The pleadings herein show that a contract and the nonpayment of amounts claimed thereunder are the issues involved; that under certain clauses of the contract the court sustained preliminary objections to plaintiff’s action in assumpsit and, upon motion of the parties, appointed an arbitrator to form, with party-appointed arbiters, a board to determine the rights of the parties; that hearings were held by the board of arbitration and an award made and that defendant has filed exceptions thereto and seeks to have the court set forth proper conclusions of law and resubmit the case to the board for complete findings of fact and an amended award based upon the conclusions of law stated by the court.
The contract between these parties contained the following provision:
“Article XII. In ease the Owner and Contractor fail to agree in relation to matters of payment, allowance or loss referred to in Articles III, IV, V and VII of this contract (alterations, removal of non-complying or condemned materials or work, balance if owner forced to complete work and cost of delay caused by Owner, respectively), then the matter shall be referred to a Board of Arbitration to consist of one person selected by the Owner, and one person selected by the Contractor, these two to select a third. The decision of any two of this Board shall be final and binding on both parties hereto.
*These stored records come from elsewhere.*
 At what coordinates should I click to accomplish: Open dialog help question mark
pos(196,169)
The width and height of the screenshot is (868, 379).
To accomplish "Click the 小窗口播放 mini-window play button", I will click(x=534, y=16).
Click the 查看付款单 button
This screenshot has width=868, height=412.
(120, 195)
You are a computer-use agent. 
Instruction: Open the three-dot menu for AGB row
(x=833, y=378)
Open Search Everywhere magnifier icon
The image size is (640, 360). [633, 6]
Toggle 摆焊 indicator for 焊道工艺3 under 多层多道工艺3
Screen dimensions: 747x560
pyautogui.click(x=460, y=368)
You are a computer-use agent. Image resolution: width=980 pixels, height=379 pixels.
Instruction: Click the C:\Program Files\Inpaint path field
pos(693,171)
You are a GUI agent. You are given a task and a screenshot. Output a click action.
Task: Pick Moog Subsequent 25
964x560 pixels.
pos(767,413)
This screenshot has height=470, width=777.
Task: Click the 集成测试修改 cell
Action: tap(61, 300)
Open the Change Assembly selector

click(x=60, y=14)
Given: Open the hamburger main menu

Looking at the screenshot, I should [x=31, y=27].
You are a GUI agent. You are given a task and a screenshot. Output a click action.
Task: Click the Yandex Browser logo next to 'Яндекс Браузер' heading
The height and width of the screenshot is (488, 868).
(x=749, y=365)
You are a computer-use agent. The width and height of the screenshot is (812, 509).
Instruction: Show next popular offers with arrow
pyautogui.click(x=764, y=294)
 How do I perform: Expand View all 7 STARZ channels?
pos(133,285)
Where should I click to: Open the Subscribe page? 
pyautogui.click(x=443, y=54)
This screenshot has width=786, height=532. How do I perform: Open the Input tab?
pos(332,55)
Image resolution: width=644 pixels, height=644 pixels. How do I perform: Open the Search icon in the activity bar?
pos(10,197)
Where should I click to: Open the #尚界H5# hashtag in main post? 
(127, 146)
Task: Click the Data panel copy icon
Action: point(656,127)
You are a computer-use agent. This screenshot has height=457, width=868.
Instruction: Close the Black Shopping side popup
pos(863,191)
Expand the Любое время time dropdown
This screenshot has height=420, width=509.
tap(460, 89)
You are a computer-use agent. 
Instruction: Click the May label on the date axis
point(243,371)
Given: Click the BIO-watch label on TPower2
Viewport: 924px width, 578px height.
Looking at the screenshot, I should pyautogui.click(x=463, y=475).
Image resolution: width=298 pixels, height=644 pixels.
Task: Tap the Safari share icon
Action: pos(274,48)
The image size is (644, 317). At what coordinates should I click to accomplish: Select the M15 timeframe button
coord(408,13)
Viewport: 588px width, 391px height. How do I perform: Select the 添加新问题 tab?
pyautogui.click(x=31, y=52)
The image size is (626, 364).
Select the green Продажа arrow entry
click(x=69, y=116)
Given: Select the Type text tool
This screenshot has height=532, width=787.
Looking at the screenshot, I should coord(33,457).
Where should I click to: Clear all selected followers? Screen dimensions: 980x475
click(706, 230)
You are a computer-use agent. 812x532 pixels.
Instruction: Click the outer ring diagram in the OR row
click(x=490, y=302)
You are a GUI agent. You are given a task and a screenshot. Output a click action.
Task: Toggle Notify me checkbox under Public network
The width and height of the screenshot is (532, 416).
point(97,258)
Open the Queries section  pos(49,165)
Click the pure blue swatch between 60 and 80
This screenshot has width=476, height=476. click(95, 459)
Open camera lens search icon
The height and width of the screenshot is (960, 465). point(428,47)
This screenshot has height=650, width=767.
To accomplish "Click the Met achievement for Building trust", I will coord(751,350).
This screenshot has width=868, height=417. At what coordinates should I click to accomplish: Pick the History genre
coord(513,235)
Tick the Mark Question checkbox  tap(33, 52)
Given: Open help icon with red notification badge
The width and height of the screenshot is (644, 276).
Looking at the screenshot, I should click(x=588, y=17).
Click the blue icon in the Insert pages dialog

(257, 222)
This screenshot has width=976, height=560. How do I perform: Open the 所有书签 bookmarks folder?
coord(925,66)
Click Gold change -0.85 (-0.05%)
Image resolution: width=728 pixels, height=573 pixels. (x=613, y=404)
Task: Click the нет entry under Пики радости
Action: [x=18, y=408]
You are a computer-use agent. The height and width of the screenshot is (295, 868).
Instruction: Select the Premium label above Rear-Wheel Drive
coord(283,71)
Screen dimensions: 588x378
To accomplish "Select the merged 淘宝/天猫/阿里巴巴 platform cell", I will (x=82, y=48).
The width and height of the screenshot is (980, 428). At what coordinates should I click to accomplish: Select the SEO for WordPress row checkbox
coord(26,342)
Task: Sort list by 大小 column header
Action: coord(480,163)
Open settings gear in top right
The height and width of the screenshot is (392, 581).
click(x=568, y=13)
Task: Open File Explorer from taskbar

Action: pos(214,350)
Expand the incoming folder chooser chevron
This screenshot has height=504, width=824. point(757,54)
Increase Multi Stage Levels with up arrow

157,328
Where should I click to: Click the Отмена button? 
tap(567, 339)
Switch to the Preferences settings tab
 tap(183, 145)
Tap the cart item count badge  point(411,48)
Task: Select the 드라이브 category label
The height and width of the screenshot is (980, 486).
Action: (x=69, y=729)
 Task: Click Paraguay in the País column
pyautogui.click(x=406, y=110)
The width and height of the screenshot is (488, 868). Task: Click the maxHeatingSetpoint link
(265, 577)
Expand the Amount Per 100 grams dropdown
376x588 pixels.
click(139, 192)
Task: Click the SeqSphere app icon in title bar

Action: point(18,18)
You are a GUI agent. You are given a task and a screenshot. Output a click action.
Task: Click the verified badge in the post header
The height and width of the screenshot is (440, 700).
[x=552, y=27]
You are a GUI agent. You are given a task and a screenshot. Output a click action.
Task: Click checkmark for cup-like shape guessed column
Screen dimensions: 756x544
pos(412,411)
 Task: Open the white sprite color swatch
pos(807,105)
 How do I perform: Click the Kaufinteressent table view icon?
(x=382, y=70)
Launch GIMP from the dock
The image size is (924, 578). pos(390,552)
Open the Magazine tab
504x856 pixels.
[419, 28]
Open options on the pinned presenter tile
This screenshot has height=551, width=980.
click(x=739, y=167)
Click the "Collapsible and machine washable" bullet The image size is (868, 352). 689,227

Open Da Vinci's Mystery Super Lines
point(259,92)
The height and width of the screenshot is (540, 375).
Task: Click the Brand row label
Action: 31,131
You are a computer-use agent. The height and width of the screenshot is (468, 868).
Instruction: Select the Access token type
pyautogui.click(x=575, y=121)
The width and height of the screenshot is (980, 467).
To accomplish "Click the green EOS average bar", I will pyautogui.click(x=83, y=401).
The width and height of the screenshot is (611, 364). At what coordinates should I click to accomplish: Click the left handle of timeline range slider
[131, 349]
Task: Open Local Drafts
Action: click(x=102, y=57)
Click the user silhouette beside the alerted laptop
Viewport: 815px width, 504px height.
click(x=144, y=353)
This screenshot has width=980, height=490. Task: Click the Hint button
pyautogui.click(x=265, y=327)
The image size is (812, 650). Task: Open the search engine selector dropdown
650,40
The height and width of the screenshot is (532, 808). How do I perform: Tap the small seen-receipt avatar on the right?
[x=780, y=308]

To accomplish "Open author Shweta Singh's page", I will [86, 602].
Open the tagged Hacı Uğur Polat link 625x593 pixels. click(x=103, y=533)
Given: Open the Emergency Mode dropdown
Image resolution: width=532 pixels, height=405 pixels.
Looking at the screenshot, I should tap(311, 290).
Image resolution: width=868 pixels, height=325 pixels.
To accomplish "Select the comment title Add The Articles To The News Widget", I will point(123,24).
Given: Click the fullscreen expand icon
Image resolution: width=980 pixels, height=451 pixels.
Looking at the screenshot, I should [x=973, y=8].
Each party shall pay one-half of the expense of such reference.”
The questions herein involved arise under articles III and V of the said contract and the arbitration thereof is governed by the provisions of the Arbitration Act of April 25,1927, P. L. 381, no. 248, which, by its section 10, 5 PS §170, limits the power of a court to vacate awards and direct a rehearing only upon *220grounds that the award was procured by corruption, fraud or undue means; partiality or corruption of the arbitrators; prejudicial misconduct of the arbitrators, or action by the arbitrators in excess of their powers or with such imperfection that a final definite award was not made.
Defendant’s exceptions do not aver fraud or corruption. The majority report of the board shows that the arbiters determined the meaning of the payment provisions of the contract, stated therein as finding of fact no. 3, and, after finding the facts to which the payment provisions applied, made an award in accordance with their interpretation of the said payment clauses. Defendant, therefore, has failed to show that the majority of the board either exceeded their powers under the Arbitration Act or imperfectly executed them.
It is well settled in Pennsylvania that an award in such case will not be reviewed or set aside: Westinghouse Air Brake Company Appeal, 166 Pa. Superior Ct. 91; Wirkman v. Wirkman Company, 392 Pa. 63; Aster v. The Jack Aloff Company, 190 Pa. Superior Ct. 615.
An order dismissing the exceptions and confirming award by the majority of the board of arbitration accordingly will be made.
Order of Court
And now, May 19,1960, it is ordered, adjudged and decreed that defendant’s exceptions to the majority report of arbitrators are dismissed and judgment is entered in favor of Paul F. Majeher, plaintiff, and against Herman J. Bronder, defendant, in the sum of $9,886.40, with interest thereon at six percent per annum from May 1, 1957, in the aggregate of $1,807.17.
The costs of these proceedings are to be borne by *221defendant, and the costs of the arbitration proceedings are to be divided equally between the parties.